The first wave was manual testing. Sometimes this is also called exploratory testing. It is often carried out by people carrying the Quality Assurance (QA) or Software Test Engineer (STE) title. Manual testing is just what it sounds like. It is people sitting in front of a keyboard or mouse and using the product. In its best form it is freeform and exploratory in nature: a tester trying to understand the user and carrying out operations trying to break the software. This is where the lore of testing comes from. The uber-tester who can find the bug no one else can imagine. In its worst form, this is the rote repetition of the same steps, the same levels, over and over again. This is also the source of legends, but not good ones. At its best, this form of testing is highly connected to quality. It is all about the user and his (or her) experience with the product.
Manual testing can produce great user experiences. As I understand it from friends who have gone there, this is the primary method of testing at Apple. The problem is, manual testing doesn’t scale. It can also be mind-numbing. In the era of continuous integration and daily builds, the same tests have to be carried out each day. It becomes less about exploring and more about repeating. Manual testing is great for finding the bugs initially, but it is a terribly inefficient regression testing model.

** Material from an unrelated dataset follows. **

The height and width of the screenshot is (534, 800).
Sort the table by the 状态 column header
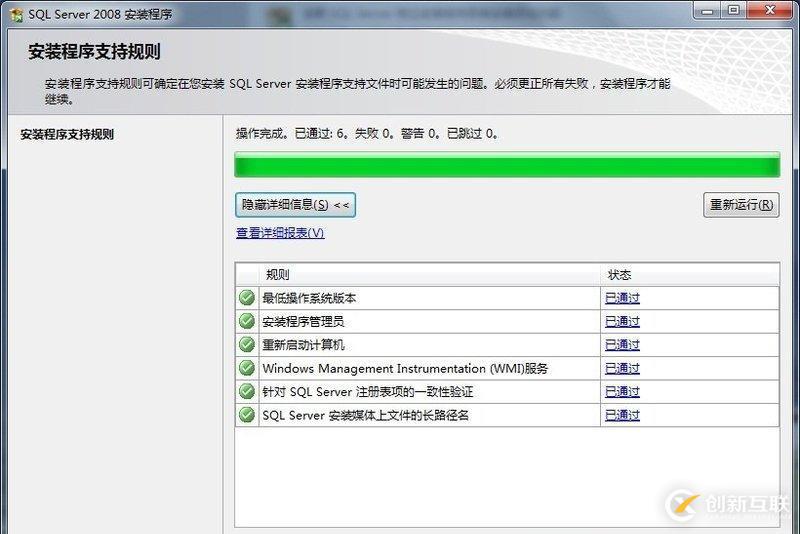click(688, 274)
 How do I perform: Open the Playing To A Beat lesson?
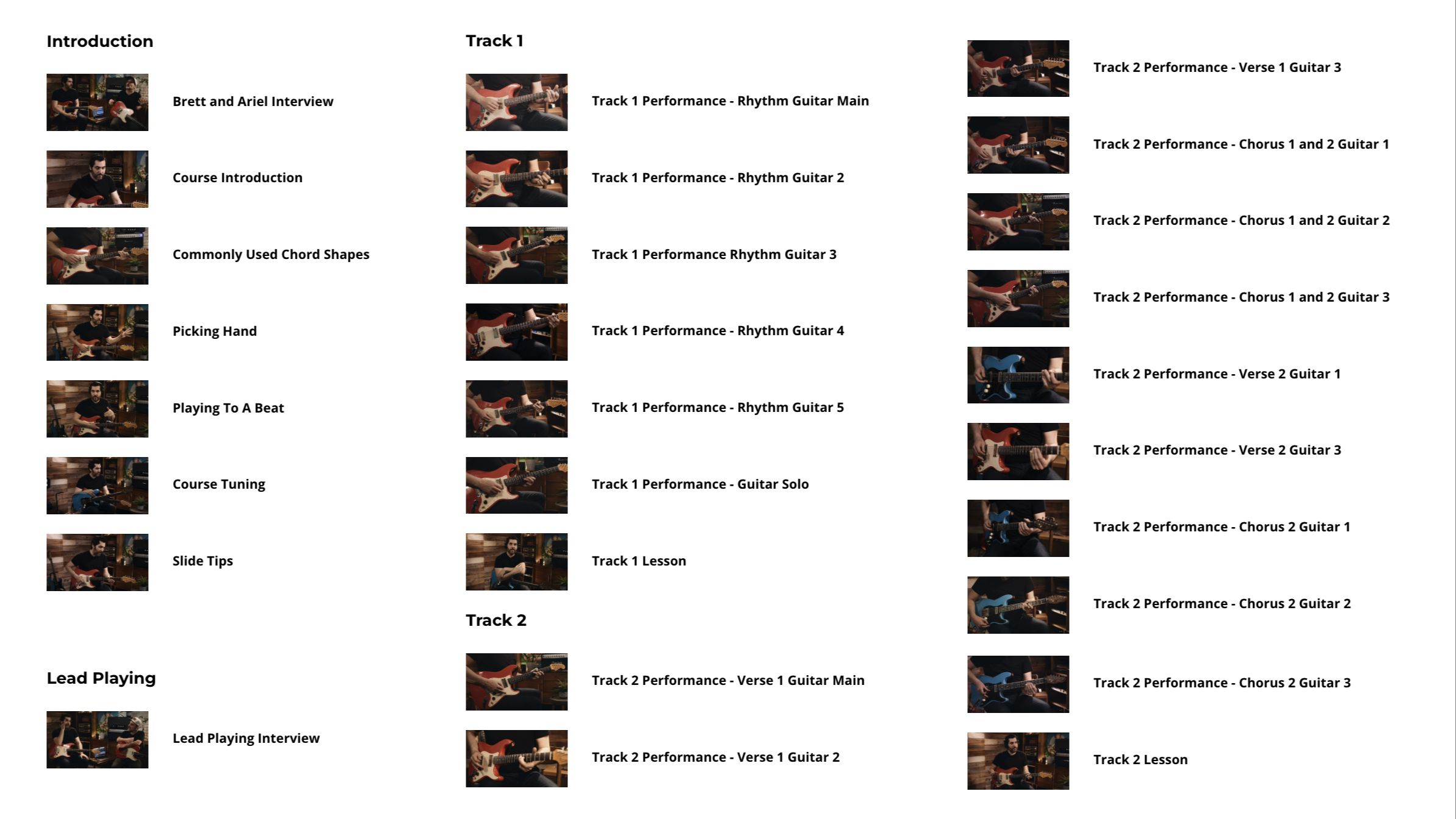pos(228,408)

It gets even worse when it comes time for software maintenance. At Microsoft, we support our software for a long time. Sometimes a really long time. Windows XP shipped in 2001 and is just now becoming unsupported. Consider for a moment how many testers it would take to test XP. I’ll just make up a number and say it was 500. It wasn’t, but that’s good enough for a thought exercise. Every time you release a fix for XP, you need 500 people to run through all the tests to make sure nothing was broken. But the 500 original testers are probably working on Vista so you need an additional 500 people for sustained engineering. Add Windows 7, Windows 8, and Windows 8.1 and you now need 2,500 people testing the OS. Most are running the same regression tests every time which is not exciting so you end up losing all your good people. It just doesn’t work.
This leads us to the second wave. The first wave involved hundreds of people pressing the same buttons every day. It turns out that computers are really good at repetitive tasks. They don’t get bored and quit. They don’t get distracted and miss things. Thus was born test automation. Test automation in its most basic form is writing programs to do all of the things that manual testers do. They can even do things testers really can’t. Manual testing is great for a user interface. It’s hard to manually test an SDK. It turns out that it is easy to write software that can exercise APIs. This magic elixir allowed teams to cover much more of the product every day. We fully drank the Kool-Aid.

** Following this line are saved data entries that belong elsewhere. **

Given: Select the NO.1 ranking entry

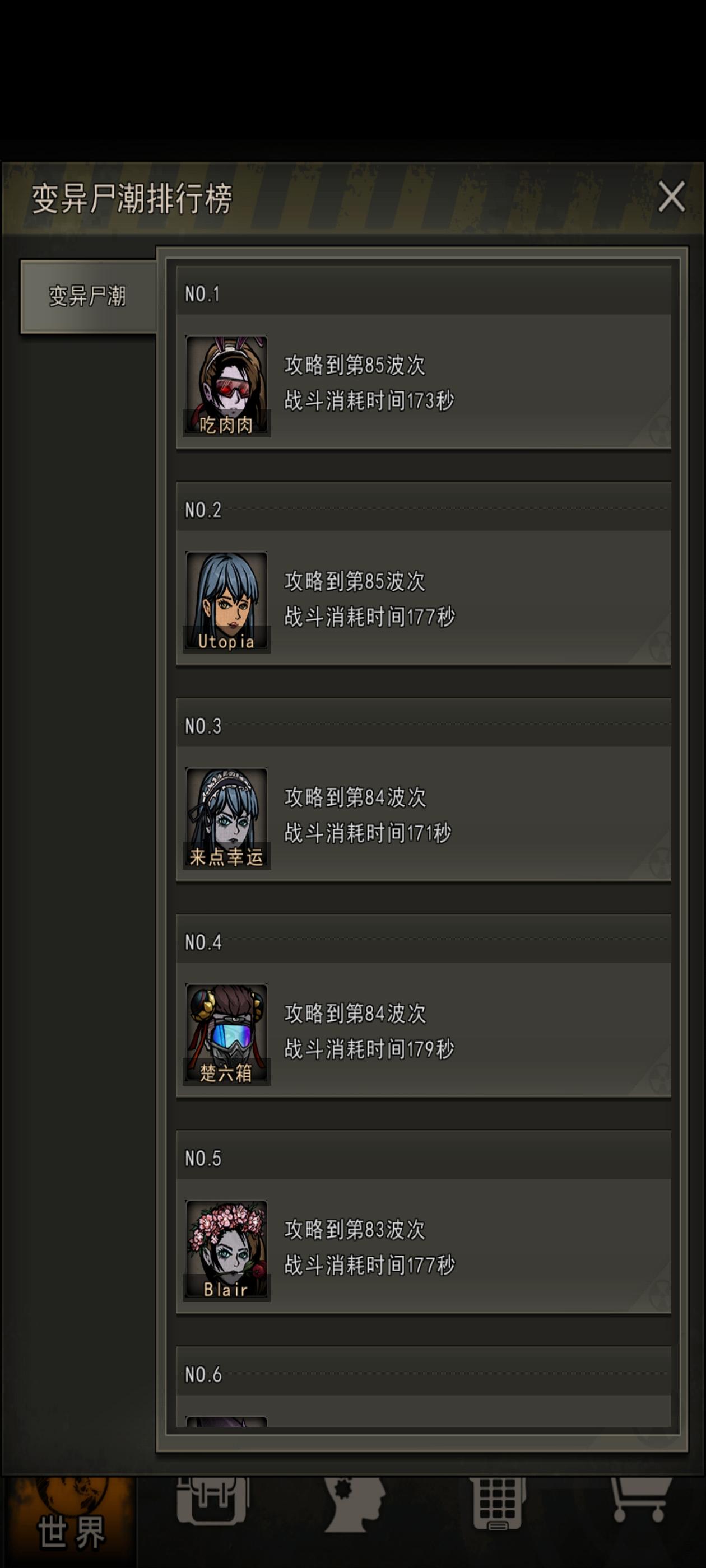Looking at the screenshot, I should (424, 358).
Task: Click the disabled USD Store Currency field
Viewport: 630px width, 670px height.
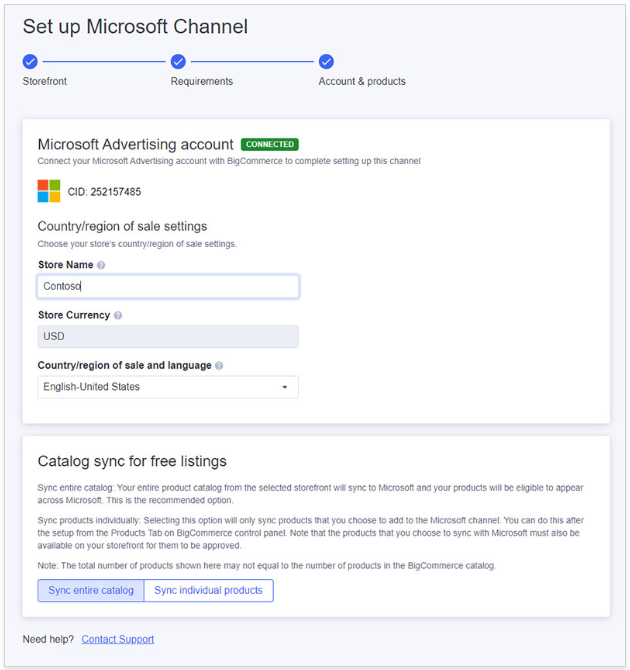Action: click(x=168, y=337)
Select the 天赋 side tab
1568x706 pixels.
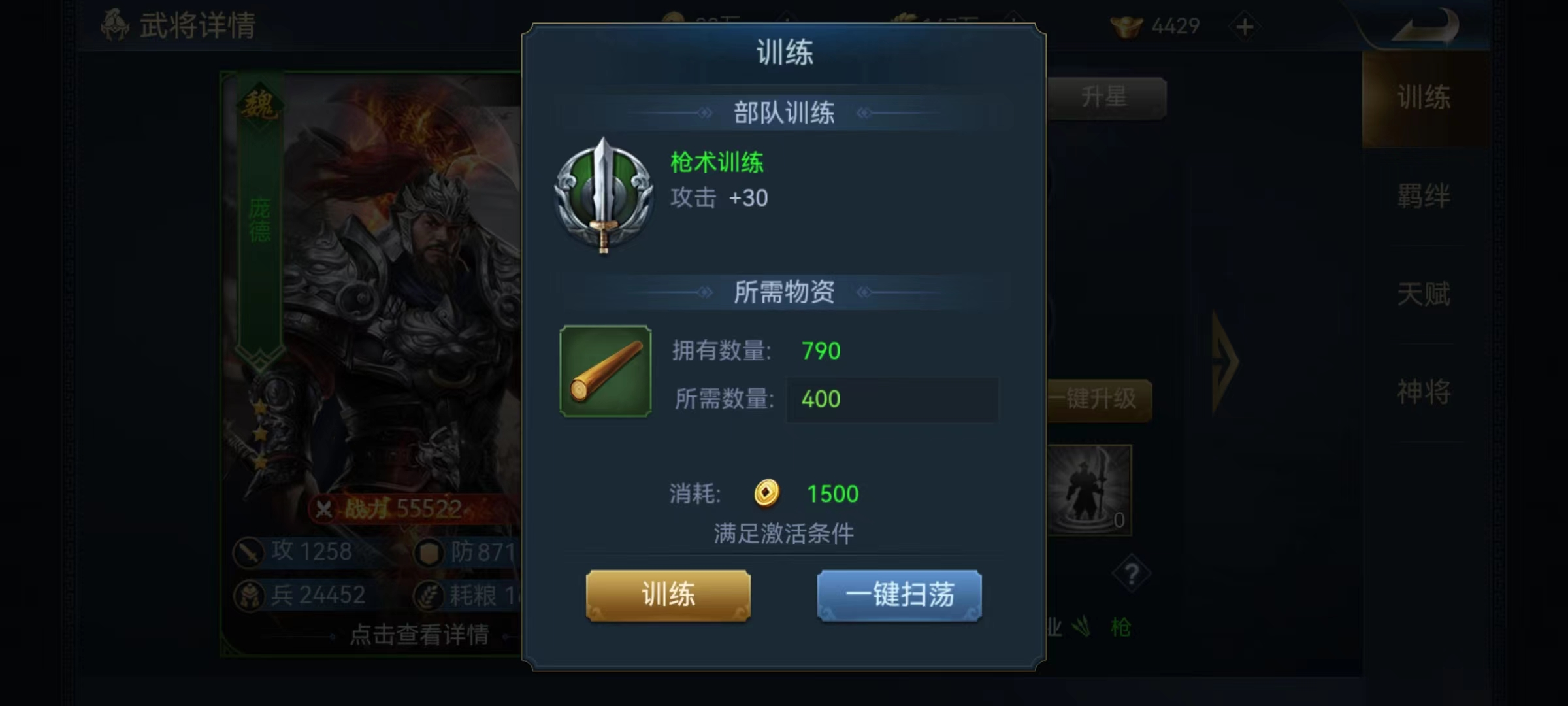click(1424, 294)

We set off to automate everything. There was nothing automation couldn’t do and so all STEs were let go. Everyone become a Software Design Engineer in Test (SDET). This is a developer who, rather than writing the operating system, writes tests for the automation. Some of this work is mundane: calling the Foo API with a 1, a 25, and a MAX_INT. Other parts can be quite challenging. Consider how you would test the audio playback APIs. It is not enough to merely call the APIs and look at the return code. How do you know the right sound was played, at the right volume, and without crackling? Hint: it’s time to break out the FFT.
Not everything is kittens and roses in the world of automation. Machines are great at doing what they are told to do. They don’t take breaks or demand higher pay. However, they do only what they are told to do. They will only report bugs they are told to look for. One of my favorite bugs to talk about involved media player. In one internal build, every time you clicked next track on a CD (remember those things?) the volume would jump to maximum. While a test could be concocted to look for this, it never would be. Test automation happily reported a pass because indeed the next track started playing. It turns out that once you have run a test application for the first time, it is done finding new bugs. It can find regressions, but it can’t notice the bug it missed yesterday.

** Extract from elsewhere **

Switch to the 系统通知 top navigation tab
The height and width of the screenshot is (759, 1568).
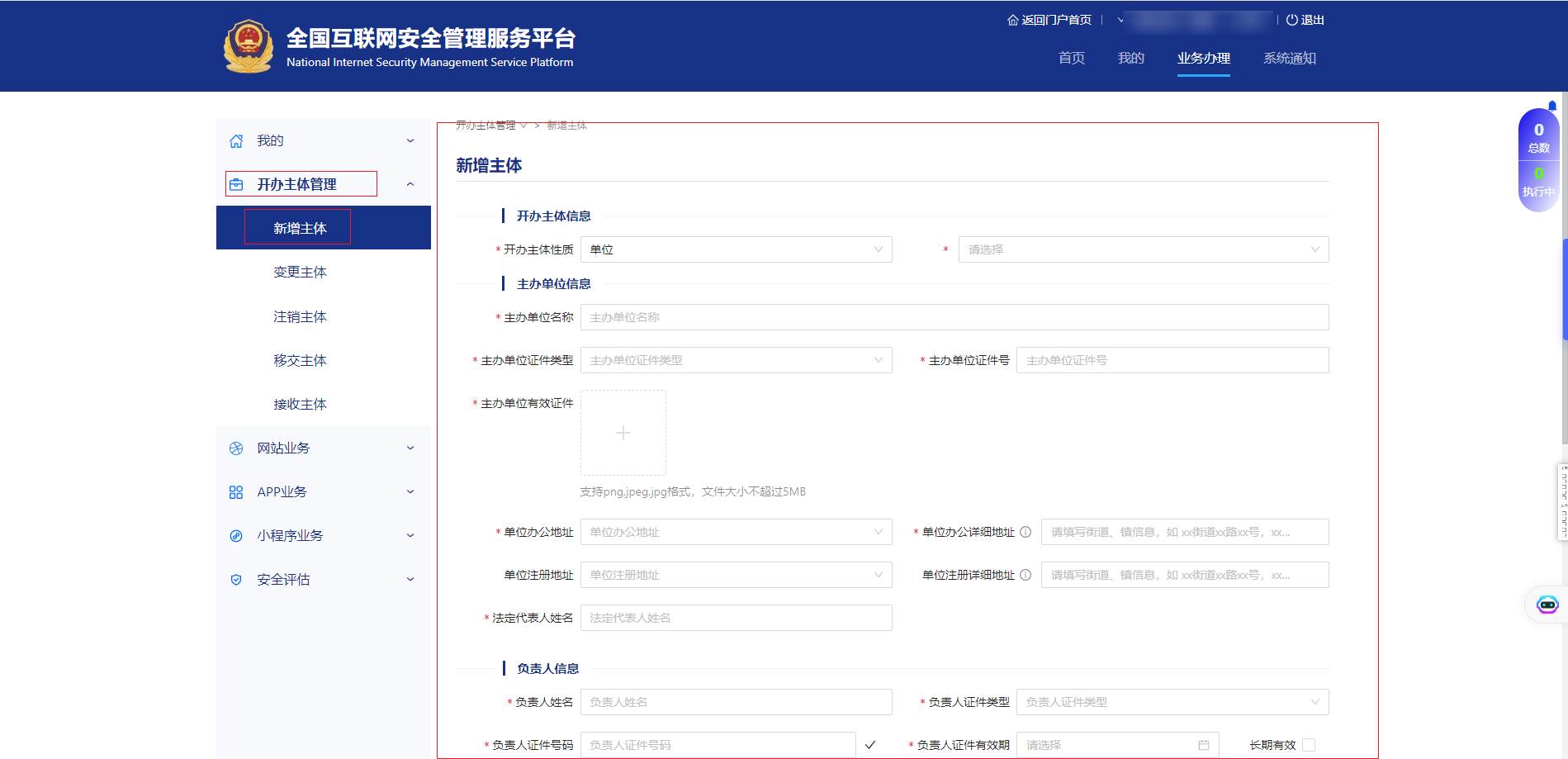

The points toward the second problem with test automation. It requires very complete specifications. Because the tests can’t find any bugs they weren’t programmed to find, they need to be programmed to find everything. This requires a lot more up-front planning so the tests can cover the full gamut of the system under test. This heavy reliance upon specifications begins to distance testing from the needs of the user and thus we move away from testing quality and toward testing adherence to a spec.
The third problem with test automation is that it can generate too much data. Machines are happy to churn out results every day and every build. I knew teams whose tests would generate millions of results for each build. Staying on top of this becomes a full time job for many people. Is this failure a bug in the test? Is it a bug in the product? Was it an environmental issue (network down, bad installation, server unavailable)?
One other problem that can happen is that the work can grow faster than test developers can keep up. It is easy for a developer to write a little code which creates a massive amount of new surface area. Consider the humble decorator pattern. If I have 4 UI objects in the system, the tester needs to write 4 sets of tests. Now if the developer creates a decorator which can apply to each of the objects, he only has to write one unit of code to make this work. This is the advantage of the pattern. However, the tester has to write 4 sets of tests. The test surface is growing geometrically compared to the code dev is writing. This is unsustainable for very long.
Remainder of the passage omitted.